The calm authority in her voice, the very fact that she had found her way to Planned Parenthood, had the test done and could report to them this finding, all without their help, took them both by surprise. She could see them look at her differently, more as an adult.
“Who is the father?” her own father asked.
“I don’t want to say,” she replied, looking away.
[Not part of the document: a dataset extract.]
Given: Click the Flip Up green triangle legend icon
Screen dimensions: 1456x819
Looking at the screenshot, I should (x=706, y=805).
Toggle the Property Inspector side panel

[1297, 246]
“Don’t press her just yet,” her mother intervened. “I’m sure she hasn’t gotten used to the idea. I certainly couldn’t believe it when I found out I was having you. I was married, of course,” she said, letting Jilly know that this shift of attitude by no means forgave her. “But was I surprised. Stunned, in fact. I had to give up my dancing career.”
Jilly knew the worst was over once Mother’s dancing career was mentioned. Her mother cherished her years in the Chicago Ballet Company as the highlight of her life and she never let an opportunity go by when she couldn’t remind them of all she’d given up for her family.
Once the idea of her pregnancy sunk in, the horror and shock subsided and the concept that they would be grandparents began to take root. Their voices grew solicitous. They painted rosier scenarios. Her parents assumed that she had a special beau, someone she was in love with and wanted to protect. She felt like dirt under their feet as she stood there listening while they calmed down and began talking about how they’d help her—and him—through this ordeal. Abortion was briefly mentioned in an academic sense, but they were Catholic. It wasn’t really an option.
The kindness was killing her. It was easier when they were mad and yelling at her. At least then she could shut down emotionally. As it was, the guilt was paralyzing.